Richard A Steenbergen r...@e-gerbil.net writes: Just out of curiosity, at what point will we as operators rise up against the ivory tower protocol designers at the IETF and demand that they add a mechanism to not bring down the entire BGP session because of a single malformed attribute? Did I miss the memo about the meeting? I guess you did. http://tools.ietf.org/html/draft-ietf-idr-optional-transitive-02 Bjørn
Re: Did your BGP crash today?
On 8/29/10 3:23 AM, Mikael Abrahamsson wrote: On Sat, 28 Aug 2010, Brett Frankenberger wrote: The implementor is to blame becuase the code he wrote send out BGP messages which were not properly formed. People talk about not dropping sessions but instead dropping malformed messages. This is not safe. We've seen ISIS (which is TLV based and *can* drop individual messages) been wrongly implemented and platforms drop the entire ISIS *packet* instead of the individual message when seeing something malformed (or rather in this case, ISIS multi topology which the implementation didn't understand), and this made the link state database go out of sync and miss information for things it actually should have understood. Reminder: TCP itself has also been wrongly implemented with horrid consequences. Unknown TCP options are supposed to be silently discarded. Instead, some middlebox vendors simply copy them into the return packet. There are some circumstances where it makes sense to silently discard one TLV option, and others where it makes sense to discard the whole packet, and still others where it makes sense to drop the session. A problem is that many of the early designers (BGP is a fairly early design) used one-size-fits-all error handling. There's not much anybody can do about bad implementation (as in this case) that corrupts data. But a lot more thought needs to go into error recovery! This was *silent* error/corruption. I'm not sure I prefer to have silent problems instead of tearing down the session which is definitely noticable. Personally, I've usually advocated returning an error message. Many of the protocols I've developed use this approach. (Please forgive RADIUS, which for some odd reason is my most frequently cited work according to Google. My original draft had a Reject, subsequent WG activity took it away. All I could do is throw up my hands and walk away.)

····················

◆ **TASKS FOR THIS EXERCISE**:
1 - Reproduce the BGP error-handling thread from "Richard A Steenbergen" up to and including "BGP crash today?".
2 - List every person named in the BGP error-handling thread.
3 - Carry the BGP error-handling thread forward from its last sentence.
The data that follows is not needed for anything here.

◆ **DATASET SECTION**:
····················

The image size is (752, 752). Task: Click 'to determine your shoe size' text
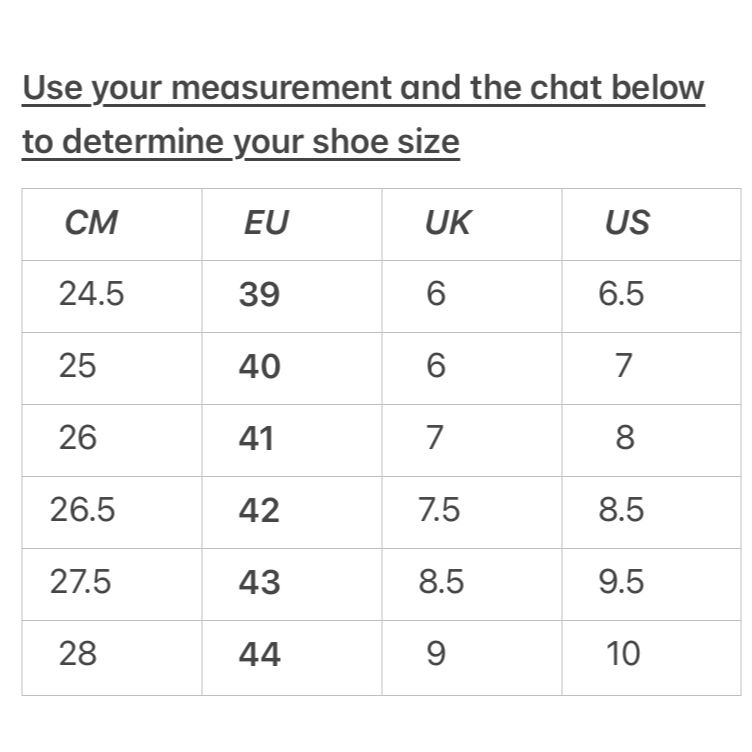pyautogui.click(x=241, y=142)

····················

◆ **REPLIES**:
1 -
Richard A Steenbergen r...@e-gerbil.net writes: Just out of curiosity, at what point will we as operators rise up against the ivory tower protocol designers at the IETF and demand that they add a mechanism to not bring down the entire BGP session because of a single malformed attribute? Did I miss the memo about the meeting? I guess you did. http://tools.ietf.org/html/draft-ietf-idr-optional-transitive-02 Bjørn
Re: Did your BGP crash today?

2 -
Richard A Steenbergen
Bjørn
Mikael Abrahamsson
Brett Frankenberger

3 -
Re: Did your BGP crash today?
On 8/29/10 9:31 AM, Bjørn Mork wrote: Richard A Steenbergen r...@e-gerbil.net writes: Just out of curiosity, at what point will we as operators rise up against the ivory tower protocol designers at the IETF and demand that they add a mechanism to not bring down the entire BGP session because of a single malformed attribute? Did I miss the memo about the meeting? I guess you did. http://tools.ietf.org/html/draft-ietf-idr-optional-transitive-02 rfc 4893 (4 octet as numbers) leverages the assumption that you can send the as4_path attribute and that even router's that don't understand it will forward it. given that 4 byte as numbers exist in the internet and many non-4byte aware routers exist, that seems like a reasonable assumption. Bjørn
Re: Did your BGP crash today?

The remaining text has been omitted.